Extract =
Content starts
I had my follow-up visit with my doctor today. A limited set of thoughts regarding this.
All the blood tests showed normal levels of everything they tested for. No h. pylori bacteria, so probably no ulcer. Blood pressure is good. Amylase levels okay. No gall stones or kidney stones in the ultra-sound. So the doctor suggested that I fill a prescription for an anti-spasm medication and if it happens again, take the medication. Apparently the intestines have a muscle wall around them. I didn't know this. I kind of assumed that food moved through your system because you stuff more food into yourself and it pushed the older more digested food further down the digestive system. Apparently the digestive system can move stuff along itself. Anyway, his theory is something is triggering occasional muscle spasms in that muscle, which ends up feeling like extremely painful cramping to me. If the medication helps, then his theory is vindicated.
Content ends
Task list =
1. Update the follow-up visit account by writing out everything from "All the blood" down to "theory is vindicated." again, with "intestines" changed to "bowels".
2. Go on with the follow-up visit account from the point where it stops.
The items come from a different source than the follow-up visit account.

Given entries =
Content starts
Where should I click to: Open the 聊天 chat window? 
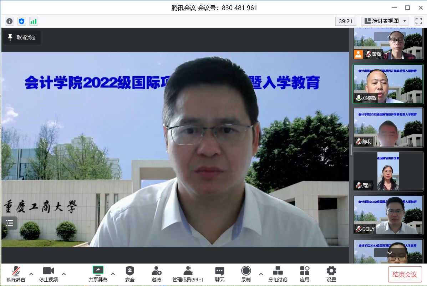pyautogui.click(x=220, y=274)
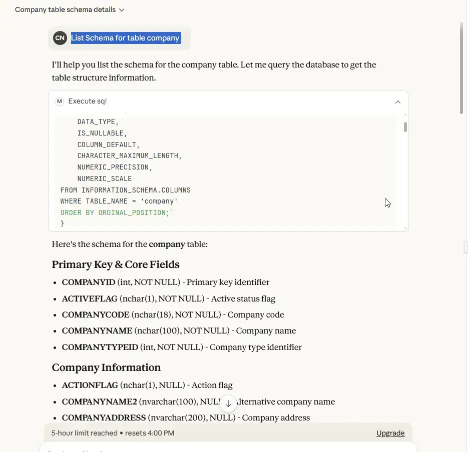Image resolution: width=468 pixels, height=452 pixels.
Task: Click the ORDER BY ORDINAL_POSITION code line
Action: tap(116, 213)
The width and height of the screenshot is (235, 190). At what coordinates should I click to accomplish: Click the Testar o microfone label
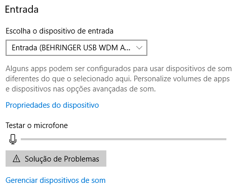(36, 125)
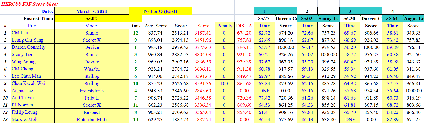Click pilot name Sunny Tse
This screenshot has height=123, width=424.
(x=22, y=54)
Content ends
Results of the exercise =
1.
All the blood tests showed normal levels of everything they tested for. No h. pylori bacteria, so probably no ulcer. Blood pressure is good. Amylase levels okay. No gall stones or kidney stones in the ultra-sound. So the doctor suggested that I fill a prescription for an anti-spasm medication and if it happens again, take the medication. Apparently the bowels have a muscle wall around them. I didn't know this. I kind of assumed that food moved through your system because you stuff more food into yourself and it pushed the older more digested food further down the digestive system. Apparently the digestive system can move stuff along itself. Anyway, his theory is something is triggering occasional muscle spasms in that muscle, which ends up feeling like extremely painful cramping to me. If the medication helps, then his theory is vindicated.

2.
Then he asked me if I knew anything about networking and could I tell him why he couldn't make his two computers talk to each other over the network in the house he just bought. I do know some, but as I told him, diagnosing networking problems without seeing the network is a lot like trying to diagnose a person's illness over the phone. I was able to tell him that it probably isn't hardware, given the description he gave me. But what was running through my mind is... WHY DOES EVERYONE ASSUME THIS ADVICE CAN BE GOTTEN FOR FREE? He wouldn't give free medical advice to a waiter that had just served him his dinner. But as soon as somoene hears you know computers.... boom!... they hit you up to explain something or fix something.